* _Records provided_
::::
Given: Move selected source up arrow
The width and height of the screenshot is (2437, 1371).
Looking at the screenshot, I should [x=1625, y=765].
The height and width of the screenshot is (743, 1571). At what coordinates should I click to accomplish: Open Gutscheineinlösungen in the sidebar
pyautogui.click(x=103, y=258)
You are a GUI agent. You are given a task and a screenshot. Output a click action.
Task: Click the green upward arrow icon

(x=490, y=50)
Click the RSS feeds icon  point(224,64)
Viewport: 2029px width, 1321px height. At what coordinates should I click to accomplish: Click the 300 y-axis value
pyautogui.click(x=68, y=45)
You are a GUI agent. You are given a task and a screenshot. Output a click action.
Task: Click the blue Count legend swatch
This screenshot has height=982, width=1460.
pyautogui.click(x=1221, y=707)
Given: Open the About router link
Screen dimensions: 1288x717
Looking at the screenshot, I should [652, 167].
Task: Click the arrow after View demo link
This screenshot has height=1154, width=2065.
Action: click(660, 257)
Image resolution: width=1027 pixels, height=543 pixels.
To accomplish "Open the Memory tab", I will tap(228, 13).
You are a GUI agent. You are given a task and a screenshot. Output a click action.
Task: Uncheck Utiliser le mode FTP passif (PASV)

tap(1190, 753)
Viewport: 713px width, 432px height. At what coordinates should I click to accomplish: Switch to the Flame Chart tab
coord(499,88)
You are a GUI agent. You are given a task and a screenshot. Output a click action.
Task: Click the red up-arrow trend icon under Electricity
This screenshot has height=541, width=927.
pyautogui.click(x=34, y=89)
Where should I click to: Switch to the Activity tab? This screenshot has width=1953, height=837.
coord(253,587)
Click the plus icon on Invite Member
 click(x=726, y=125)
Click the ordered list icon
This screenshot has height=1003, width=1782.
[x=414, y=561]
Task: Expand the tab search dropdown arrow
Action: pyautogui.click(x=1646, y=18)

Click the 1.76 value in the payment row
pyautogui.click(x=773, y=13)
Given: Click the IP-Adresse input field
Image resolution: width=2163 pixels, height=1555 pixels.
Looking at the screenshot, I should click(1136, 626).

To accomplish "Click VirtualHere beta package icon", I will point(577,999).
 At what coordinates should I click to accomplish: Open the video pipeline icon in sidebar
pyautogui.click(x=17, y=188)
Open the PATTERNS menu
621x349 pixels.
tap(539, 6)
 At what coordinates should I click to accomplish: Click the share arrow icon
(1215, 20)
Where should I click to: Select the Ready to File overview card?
::::
* _Work order_
Please transcribe the lines from the one containing "Image resolution: width=2163" through the last line of the records. Include both ends and nothing else.

* _Exercise response_
Image resolution: width=2163 pixels, height=1555 pixels.
Looking at the screenshot, I should click(1136, 626).

To accomplish "Click VirtualHere beta package icon", I will point(577,999).
 At what coordinates should I click to accomplish: Open the video pipeline icon in sidebar
pyautogui.click(x=17, y=188)
Open the PATTERNS menu
621x349 pixels.
tap(539, 6)
 At what coordinates should I click to accomplish: Click the share arrow icon
(1215, 20)
Where should I click to: Select the Ready to File overview card?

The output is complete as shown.